Cross-party MPs, along with medical bodies including the British Medical Association (BMA), have backed calls to change the law so that foreign health and social care staff are given the right to stay in the UK in honour of their commitment during the pandemic.
Liberal Democrat Christine Jardine, who is pushing the second reading of a private members’ bill that would make this happen, warned that failing to provide “certainty” to these healthcare workers would risk “fuelling the winter crisis with an exodus of staff”.
In England, there are 39,000 vacancies for registered nurses, while across Scotland over 4,800 nursing and midwifery posts are empty, according to the latest NHS statistics.
Around 170,000 NHS staff are of non-British nationality. The extent to which the NHS relies on migrants was first underlined by the fact that the first four doctors who died in the UK from coronavirus were born overseas.
Many of these migrants are required to pay thousands of pounds in immigration fees in order to remain indefinitely in the UK.
“It is unimaginable that people fighting for us are being left with the stress and anxiety about whether or not their visa will be extended. If someone is prepared to risk their life for this country, they must be allowed to live in it,” Ms Jardine, MP for Edinburgh West, told The Independent.
“The NHS is now facing a looming winter crisis, with a black hole of vacancies to fill and record waiting times. Once again we will turn to stretched health and care staff to take care of our loved ones.”
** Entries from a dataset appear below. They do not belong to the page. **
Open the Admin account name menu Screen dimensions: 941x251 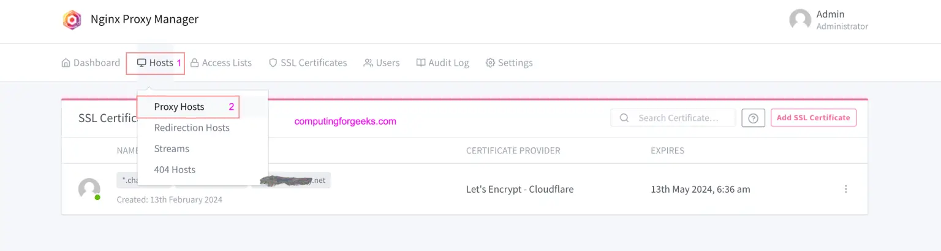(x=831, y=14)
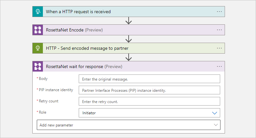Viewport: 256px width, 138px height.
Task: Click the RosettaNet Encode step icon
Action: click(x=38, y=30)
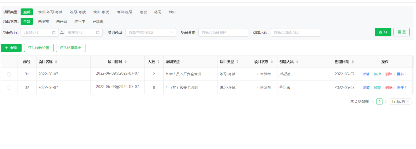
Task: Sort by 人数 column sort arrows
Action: point(158,62)
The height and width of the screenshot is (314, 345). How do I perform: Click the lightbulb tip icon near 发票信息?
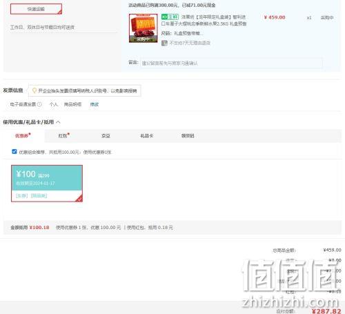pos(35,90)
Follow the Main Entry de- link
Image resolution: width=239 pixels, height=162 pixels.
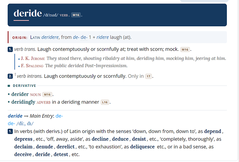(59, 116)
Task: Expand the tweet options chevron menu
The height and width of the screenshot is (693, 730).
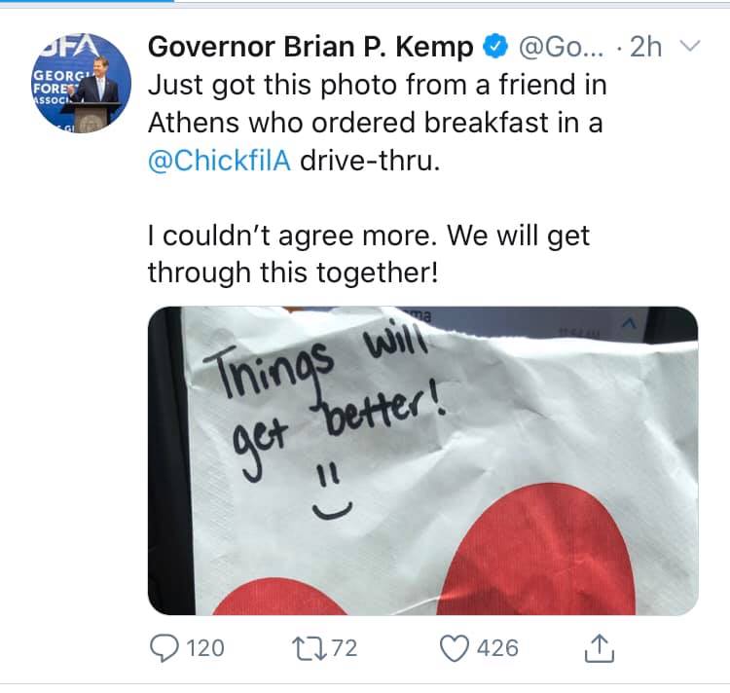Action: point(689,46)
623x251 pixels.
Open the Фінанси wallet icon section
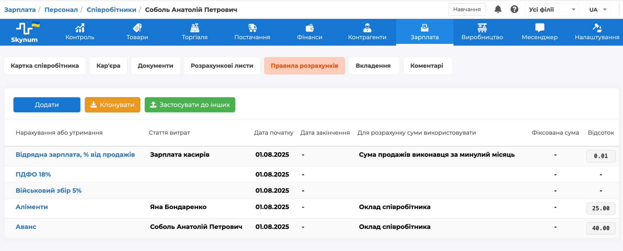pyautogui.click(x=309, y=28)
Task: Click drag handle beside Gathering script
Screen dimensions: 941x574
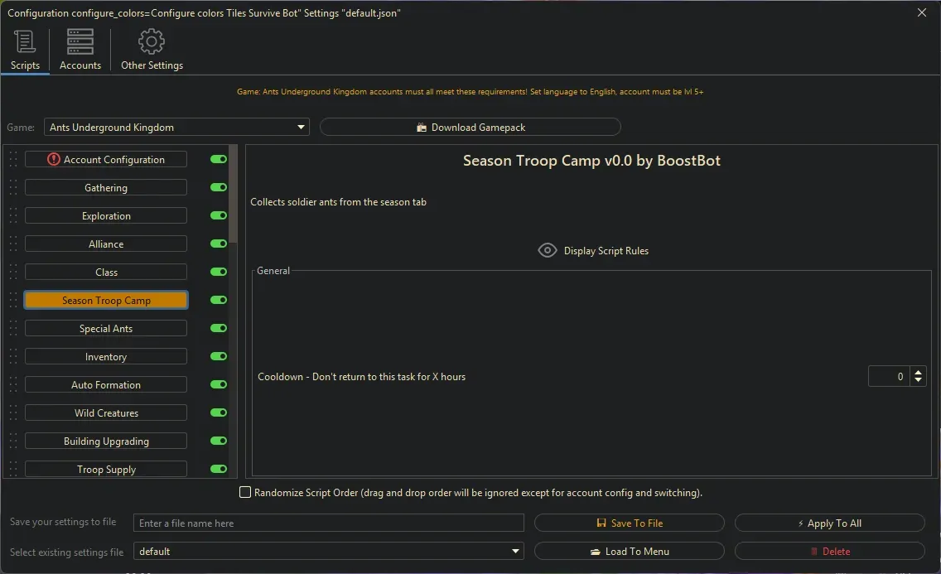Action: (x=13, y=188)
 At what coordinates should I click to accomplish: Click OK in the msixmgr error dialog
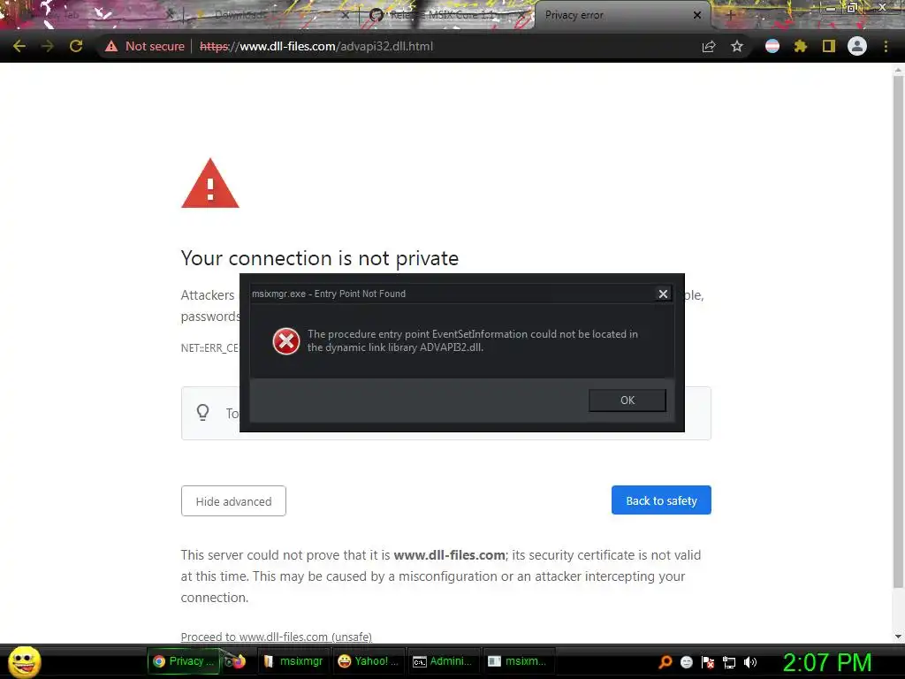pos(627,401)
Dr Krizun Loganathan, a doctor from Malaysia who has worked in south Wales and in Merseyside and who worked in an intensive care unit during the pandemic, faces the prospect of a bill of more than £3,000, on top of lawyers’ fees, to apply for indefinite leave to remain.
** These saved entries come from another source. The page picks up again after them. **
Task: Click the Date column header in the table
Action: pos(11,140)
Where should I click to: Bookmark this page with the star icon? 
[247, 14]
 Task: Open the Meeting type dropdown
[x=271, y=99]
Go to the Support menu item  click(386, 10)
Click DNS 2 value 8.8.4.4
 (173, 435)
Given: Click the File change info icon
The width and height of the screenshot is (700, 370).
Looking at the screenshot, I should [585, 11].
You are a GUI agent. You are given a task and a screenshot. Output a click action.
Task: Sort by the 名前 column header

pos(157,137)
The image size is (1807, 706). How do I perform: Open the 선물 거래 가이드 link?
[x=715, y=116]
He said he felt “tired and isolated”, adding: “Still facing visa-related expenses is leaving many immigrant healthcare workers utterly demoralised, or worse still, with no choice but to leave the NHS altogether.”
The intervention comes amid increasing concerns that the NHS is facing a winter crisis. Danny Mortimer, chief executive of NHS Employers, said staff feared it could be “one of the most difficult winters the NHS has ever faced”.
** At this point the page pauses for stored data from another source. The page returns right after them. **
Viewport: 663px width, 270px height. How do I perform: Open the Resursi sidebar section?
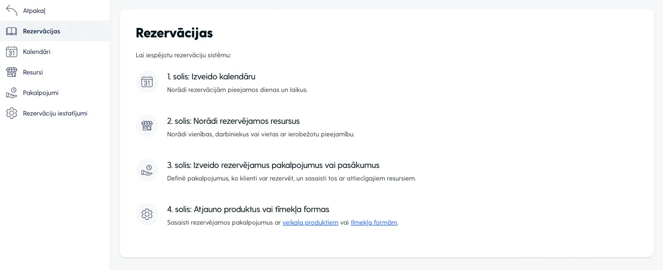33,72
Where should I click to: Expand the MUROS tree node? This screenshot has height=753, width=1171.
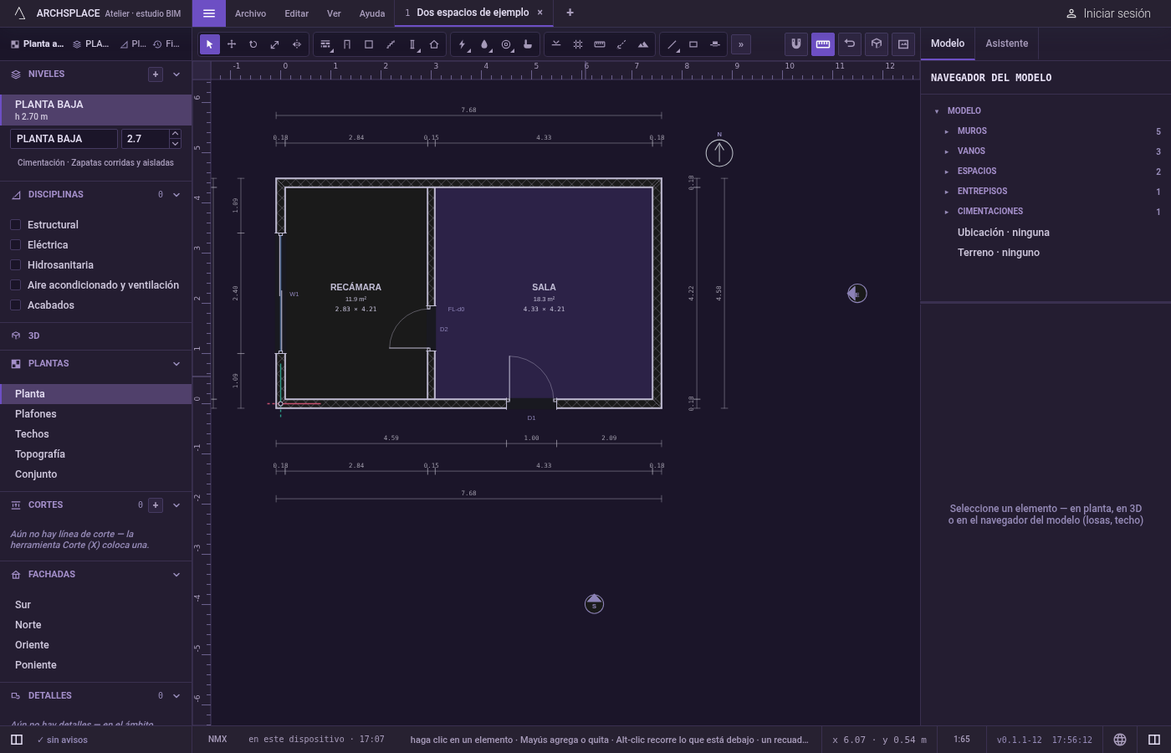pyautogui.click(x=947, y=131)
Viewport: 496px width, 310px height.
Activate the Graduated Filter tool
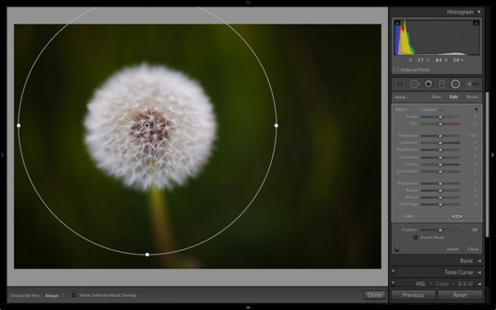(442, 84)
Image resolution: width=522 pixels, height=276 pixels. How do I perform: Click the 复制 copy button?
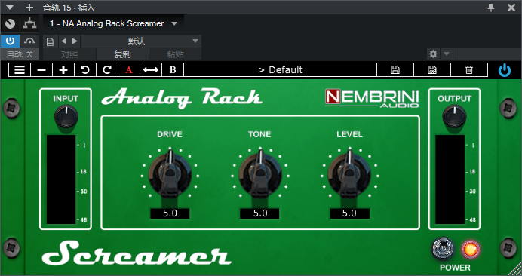click(x=122, y=54)
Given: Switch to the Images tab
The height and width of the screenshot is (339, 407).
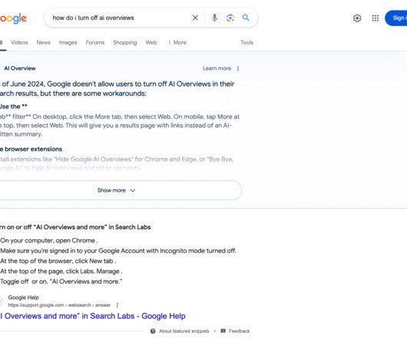Looking at the screenshot, I should [x=68, y=42].
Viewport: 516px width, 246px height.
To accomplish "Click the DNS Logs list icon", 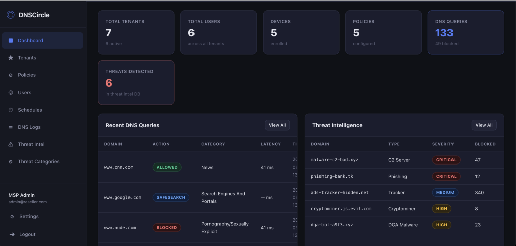I will click(x=11, y=127).
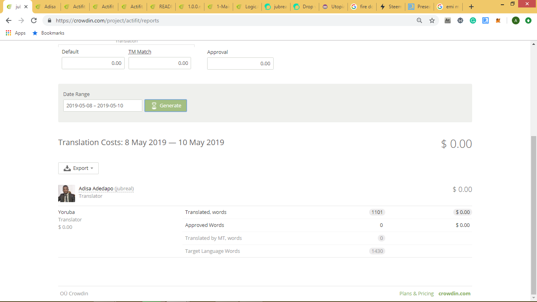Open the Apps grid icon

point(9,33)
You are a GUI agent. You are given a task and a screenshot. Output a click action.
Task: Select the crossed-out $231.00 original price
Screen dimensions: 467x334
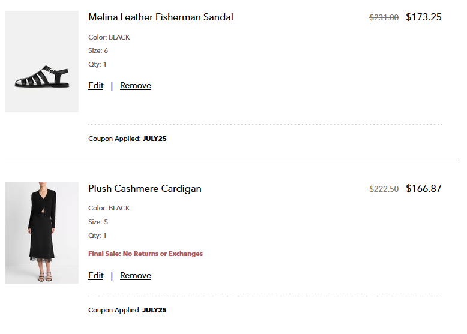[384, 17]
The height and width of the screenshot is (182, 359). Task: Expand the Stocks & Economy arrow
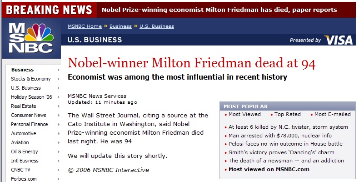pos(58,79)
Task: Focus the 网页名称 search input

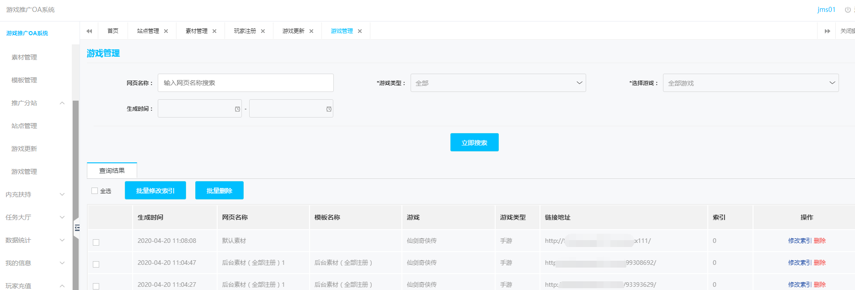Action: click(246, 83)
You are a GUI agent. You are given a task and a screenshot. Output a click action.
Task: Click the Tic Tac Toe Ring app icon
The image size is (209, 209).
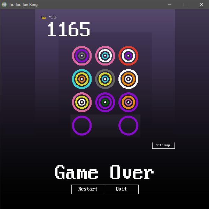[x=4, y=5]
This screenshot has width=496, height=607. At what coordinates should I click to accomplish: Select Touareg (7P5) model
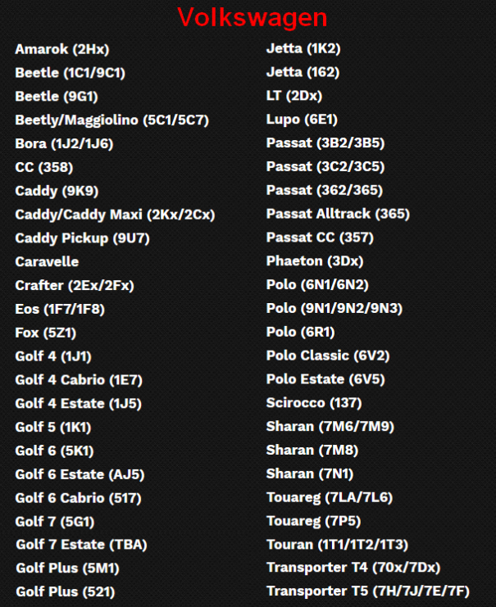coord(313,521)
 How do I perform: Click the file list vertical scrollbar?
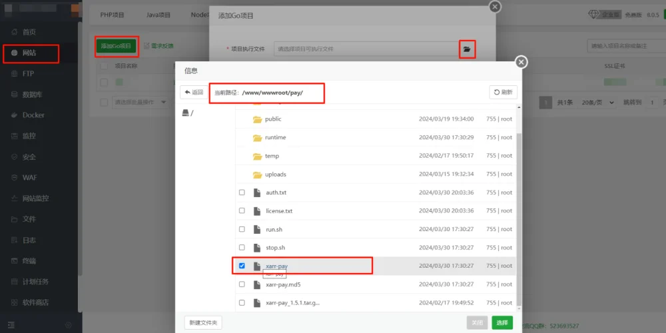520,200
MPs from Labour, the Conservative Party, the SNP, the Green Party, the Alliance Party and the Liberal Democrats, along with the BMA and the Doctors’ Association UK, have backed plans to extend indefinite leave to remain.
Dr Chaand Nagpaul, chair of the council of the BMA, said: “After the past 20 months, when skilled international healthcare workers have put themselves in harm’s way in the fight against Covid-19 on the front line, it is only right that the government takes tangible action to support this significant and vital segment of the NHS workforce.”
Dolin Bhagawati, interim co-chair of the Doctors’ Association UK, said it was “time the government assures [migrant NHS workers] that they will not be callously cast aside as a political inconvenience”.
“These are dedicated professionals who have performed heroic service over the last 18 months. Yet they live with the potential for deportation over their heads at any instant. The country they have sacrificed so much for should be welcoming them home,” he added.
A Home Office spokesperson said: “We recognise the huge contribution healthcare professionals from overseas are making across the country in fighting the coronavirus.
“The automatic visa extension – which ran between April 2020 and September 2021 and benefitted key workers in the health and social care sector, such as nurses, occupational therapists and social workers – is just one of the ways the government is showing its support and gratitude.
“More widely, eligible health professionals and their dependants can apply for the fast-track Health and Care visa we launched in August, which makes it easier and quicker for the best global health professionals to work in the NHS, the social care sector and for those organisations which provide commissioned services to the NHS.”